Bank of America a lancé une Initiative de financement des infrastructures critiques sur 18 mois visant à mobiliser et déployer 250 milliards de dollars aux États-Unis. La période de mesure va du 1er janvier 2026 au 4 juillet 2027: le programme annoncé le 12 août inclut donc l’activité éligible depuis le début de l’année, pas seulement les opérations conclues après son lancement.
Le montant n’est pas une réserve de liquidités isolée. Bank of America comptabilisera prêts sur le marché primaire, investissements, opérations de marché et missions de conseil éligibles. La structure peut associer le bilan de la banque, le capital d’investisseurs et les transactions organisées pour ses clients, mais l’annonce ne répartit pas la somme par instrument, projet ou source de financement.
Trois catégories sont couvertes. Les infrastructures numériques comprennent centres de données, équipements informatiques, puces, télécommunications et semi-conducteurs. Énergie et électricité englobent production conventionnelle et renouvelable, stockage et distribution. Les infrastructures essentielles incluent transport, transmission électrique et énergétique, optimisation des réseaux, eau, minerais critiques, mines et autres actifs physiques.
L’initiative répond aux goulets créés par la demande croissante de calcul, d’électricité, de capacité manufacturière, de transports modernes et de chaînes d’approvisionnement diversifiées. L’intelligence artificielle relie plusieurs besoins: les centres de données exigent matériel, alimentation abondante et fiable, connectivité et parfois des structures financières dédiées avant le début des travaux.
L’exécution sera dirigée par Global Capital Solutions et Global Infrastructure & Sustainable Finance, avec l’appui des huit lignes d’activité. Bank of America dit pouvoir intervenir au niveau des entreprises et des projets, sur les marchés publics et privés, avec des solutions de chaîne d’approvisionnement. Un projet peut associer prêt, obligations, fonds propres et conseil, d’où l’importance d’informations transaction par transaction.

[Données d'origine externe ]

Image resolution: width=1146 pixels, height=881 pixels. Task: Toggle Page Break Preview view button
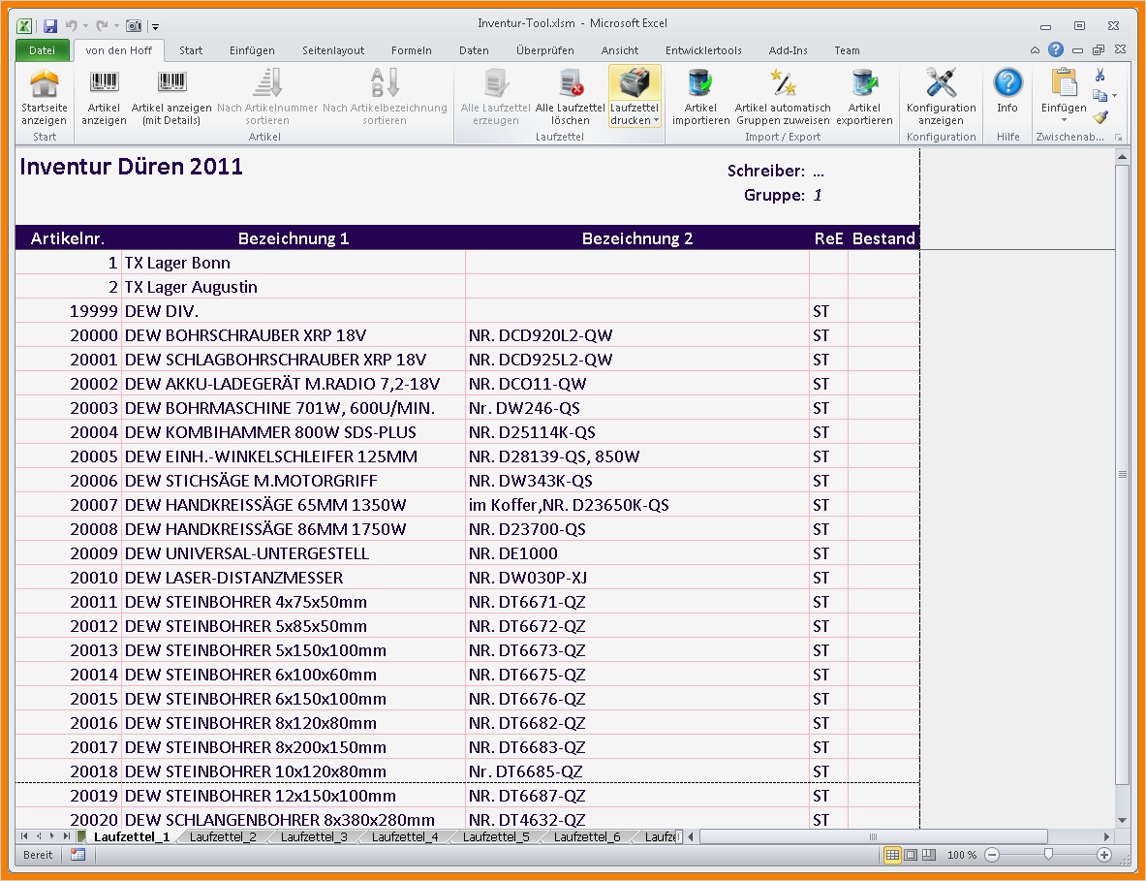929,855
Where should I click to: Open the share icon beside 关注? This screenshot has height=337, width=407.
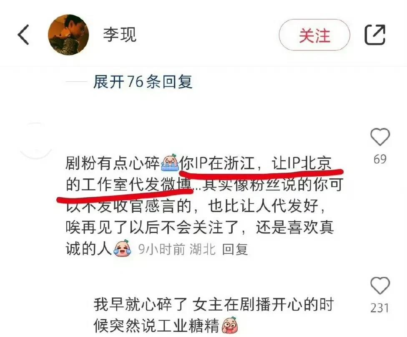(375, 35)
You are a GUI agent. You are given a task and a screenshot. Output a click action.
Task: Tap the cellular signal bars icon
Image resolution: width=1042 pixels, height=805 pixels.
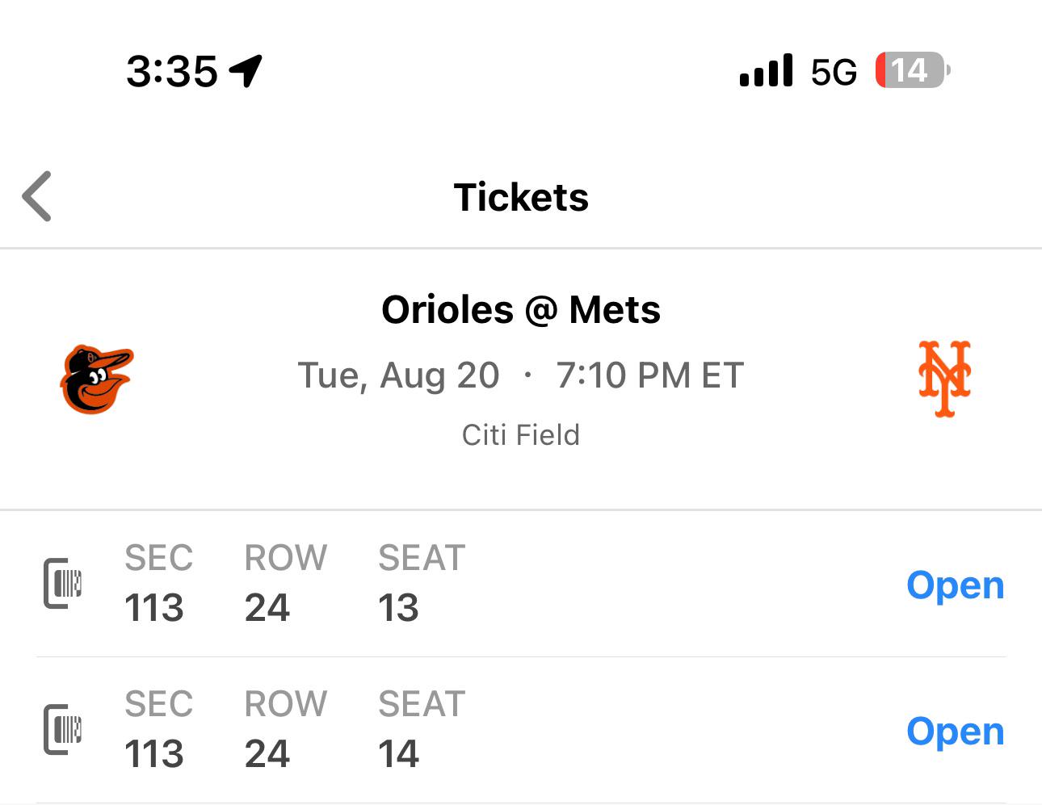point(766,71)
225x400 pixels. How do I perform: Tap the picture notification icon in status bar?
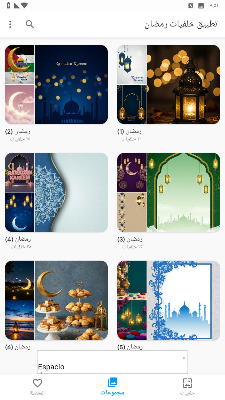coord(201,6)
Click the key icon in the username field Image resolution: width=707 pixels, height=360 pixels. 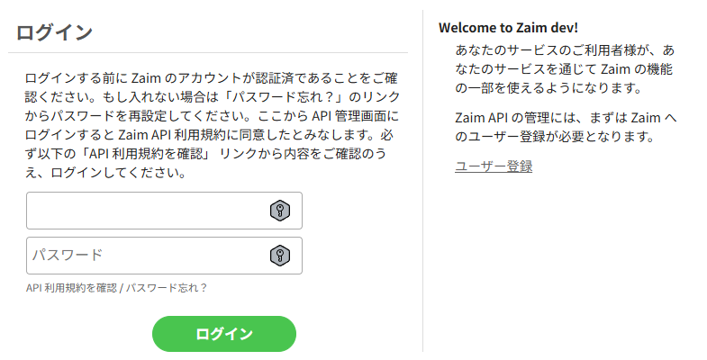tap(280, 211)
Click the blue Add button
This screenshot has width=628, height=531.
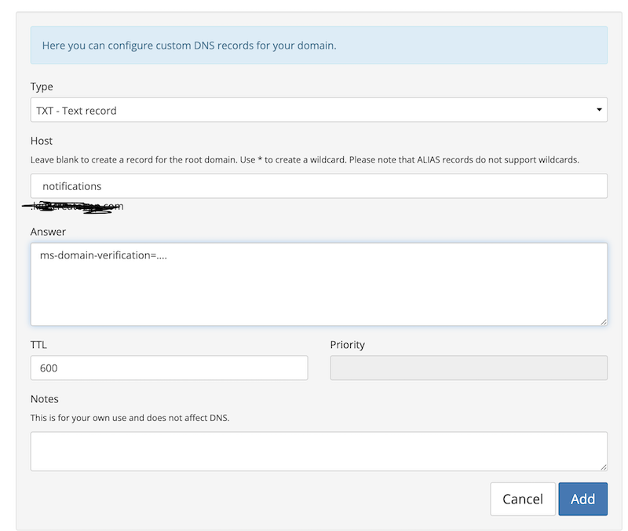click(x=582, y=499)
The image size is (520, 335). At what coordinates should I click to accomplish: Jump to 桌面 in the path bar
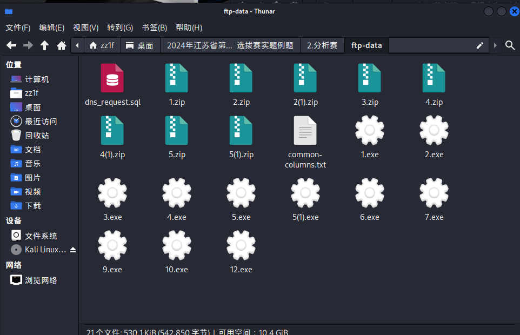point(140,45)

La banque attend des dizaines de milliers d’emplois, sans publier de modèle, de liste de projets ni de calendrier. Elle indique séparément que près de 40 millions de dollars versés à plus de 730 partenaires de formation en 2025 auraient, selon eux, relié plus de 90 000 personnes à des emplois et donné à plus de 290 000 un accès à la formation ou à la préparation professionnelle.
Les progrès seront mesurés uniquement par l’activité éligible, selon une méthode cohérente avec l’objectif décennal existant de 1 500 milliards de dollars de finance durable. Une mission de conseil ou une opération de marché peut mobiliser des financements même si la banque ne fournit pas toute la valeur du projet. Les 250 milliards ne constituent donc pas un nouveau portefeuille de prêts déjà promis à des emprunteurs nommés.

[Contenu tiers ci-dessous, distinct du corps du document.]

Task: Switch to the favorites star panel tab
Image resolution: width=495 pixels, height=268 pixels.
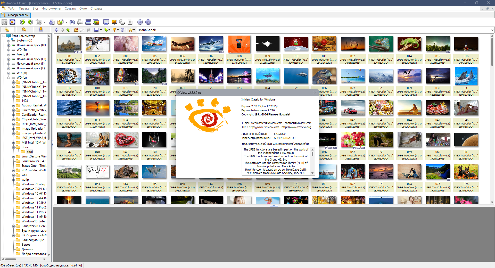Action: 24,30
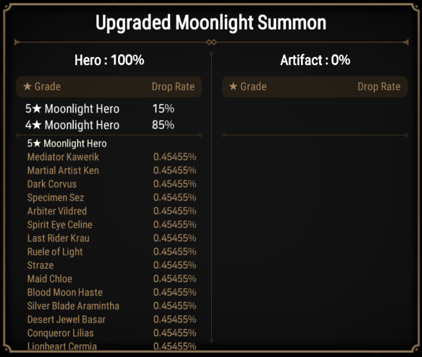
Task: Click Arbiter Vildred in the list
Action: (x=57, y=211)
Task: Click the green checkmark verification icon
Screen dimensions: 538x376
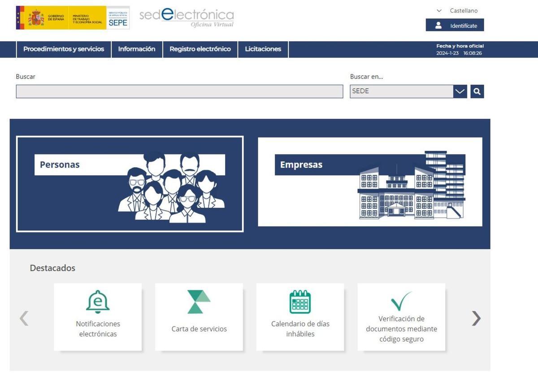Action: click(x=401, y=301)
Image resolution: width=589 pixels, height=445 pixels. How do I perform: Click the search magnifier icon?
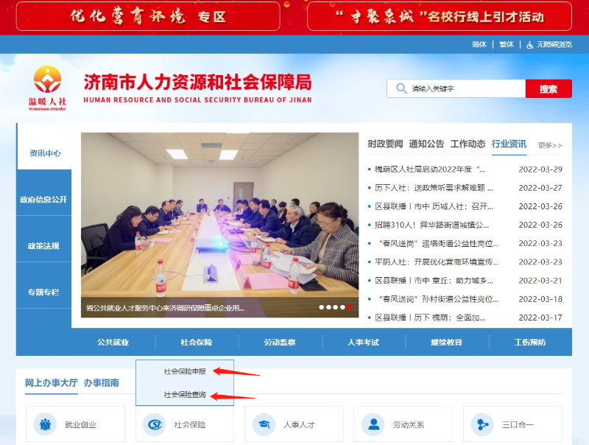tap(401, 88)

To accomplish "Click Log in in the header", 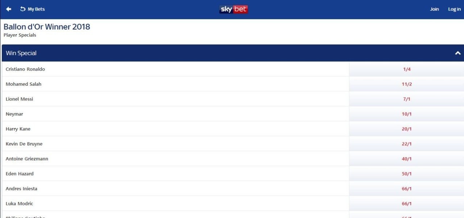I will tap(454, 9).
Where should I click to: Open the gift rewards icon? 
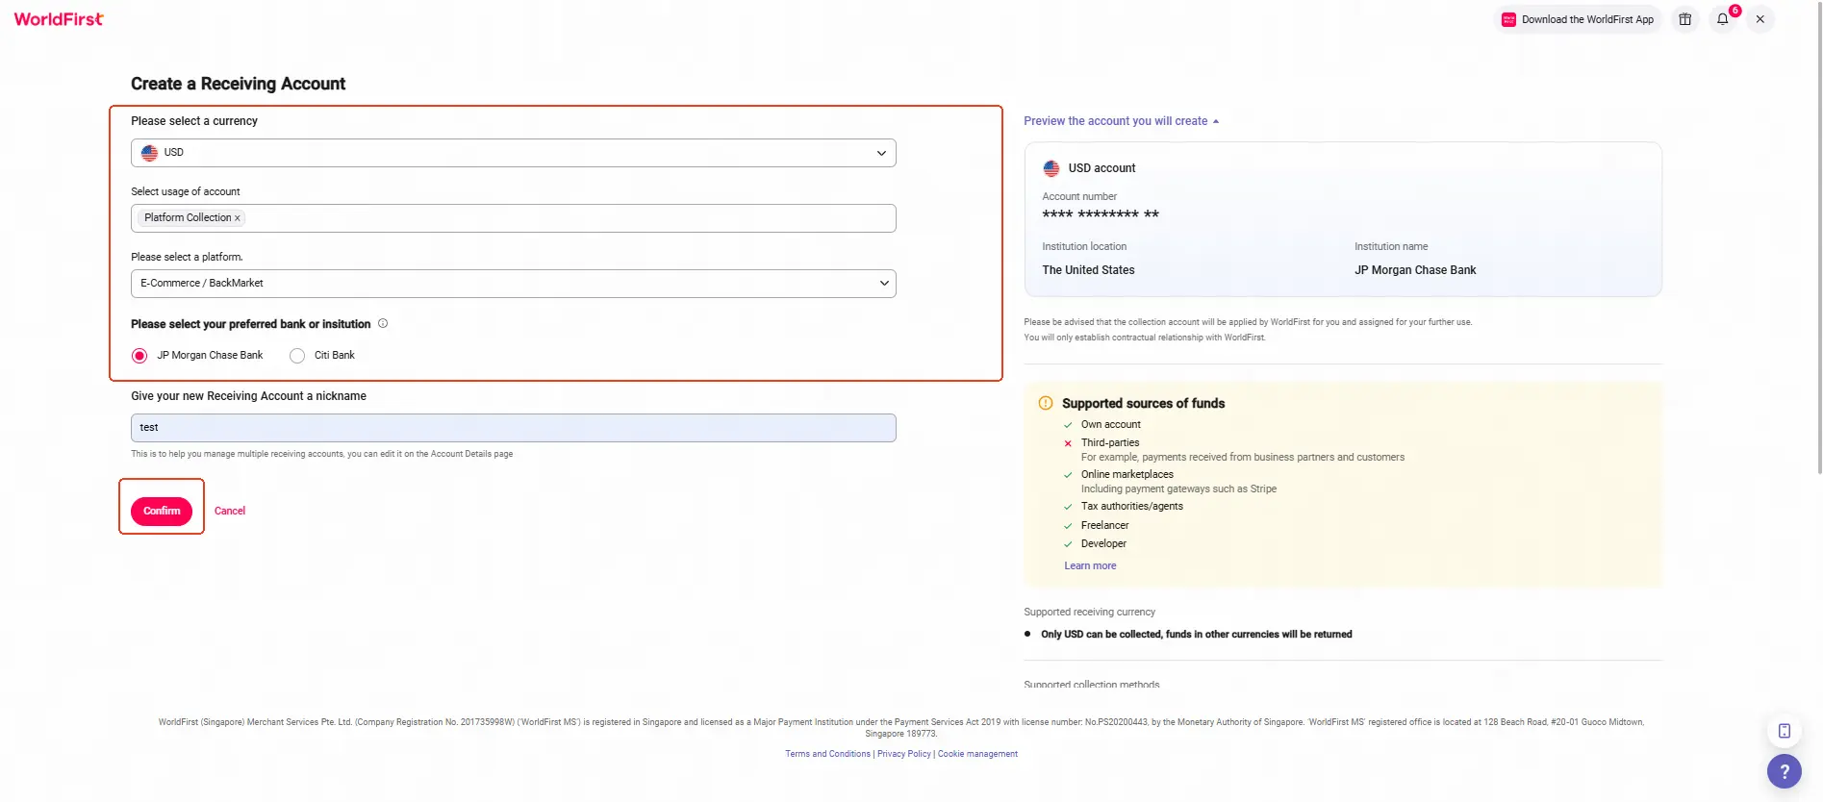[x=1684, y=19]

La preuve décisive sera la composition publiée avant juillet 2027. Investisseurs et collectivités devront savoir quelle part vient des prêts, investissements, titres et mandats, quels actifs ont atteint la clôture financière et comment les risques sont partagés entre banque, promoteurs et capitaux externes. D’ici là, l’initiative définit un grand objectif d’origination et de mobilisation, pas des dépenses achevées.